Schering-Plough (Kenilworth, New Jersey) and Merck and Co. (Whitehouse Station, New Jersey) said their experimental cholesterol drug Vytorin, which combines Merck's Zocor (simvastatin) with a new drug, ezetimibe, outperformed Pfizer's (New York) sector-leading Lipitor in a trial. The companies said ezetimibe with simvastatin cut LDL cholesterol (so-called "bad" cholesterol) levels by 46% to 61%. Vytorin also inhibited both cholesterol production in the liver and absorption in the intestine, they said. When Vytorin was compared to Lipitor in a six-week treatment period, the patients taking ezetimibe/simvastatin combinations had LDL reductions of 46% and 50%. Patients taking Lipitor (atorvastatin) had a 37% reduction in LDL. Schering-Plough and Merck said patients taking Vytorin also showed greater average increases of HDL ("good" cholesterol) than patients taking Lipitor. The study involved 788 patients with initial LDL levels of about 180, well above national cholesterol guidelines. The joint venture between Schering-Plough and Merck is already selling ezetimibe internationally under the brand name Zetia. It is approved for use either by itself or with any statin.

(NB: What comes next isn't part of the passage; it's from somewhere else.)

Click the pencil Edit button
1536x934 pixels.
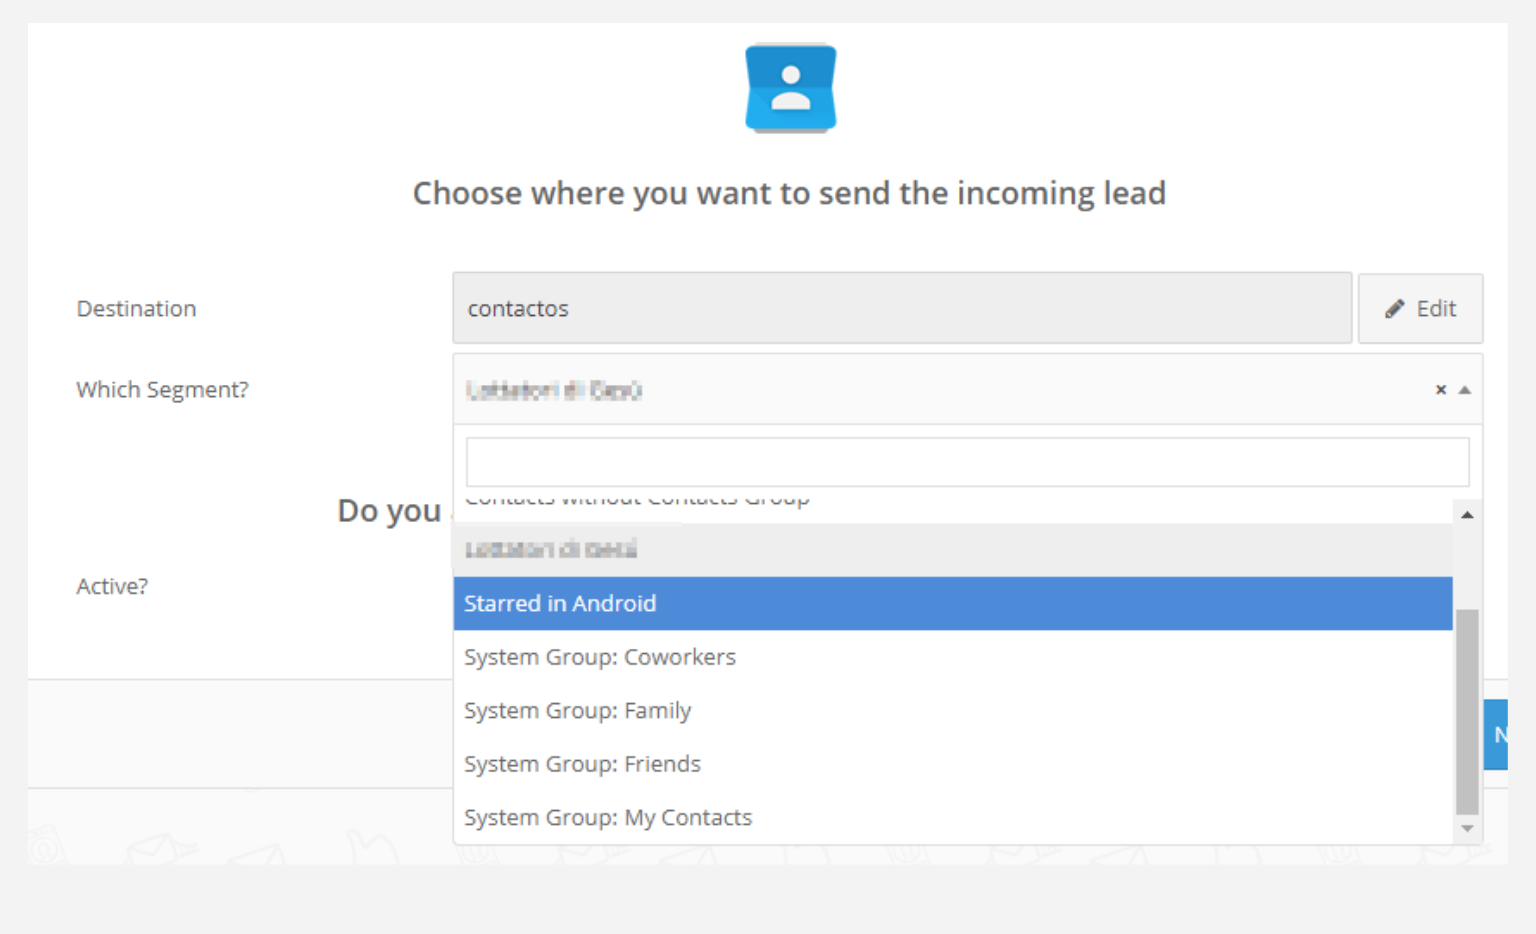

For its part, Pfizer said the Aggressive Lipid-Lowering Initiation Abates New Cardiac Events (ALLIANCE) trial indicated that patients taking Lipitor experienced 47% fewer non-fatal heart attacks compared to patients receiving standard care. Patients taking Lipitor in the trial also experienced a 17% reduction in overall negative cardiovascular outcomes, including cardiac death, heart attacks, strokes and hospitalizations. Patients treated with standard care received cholesterol-lowering therapies prescribed by their physicians, including lifestyle changes such as modifications in diet, weight loss, exercise and drug treatment, if necessary. Donald Hunninghake, MD, professor of medicine and pharmacology at the University of Minnesota (Minneapolis, Minnesota), principal investigator of the ALLIANCE study, said, "This study provides new insights for physicians in how to effectively manage patients who have high cholesterol especially those who have not succeeded in reaching their recommended cholesterol goal levels with usual care."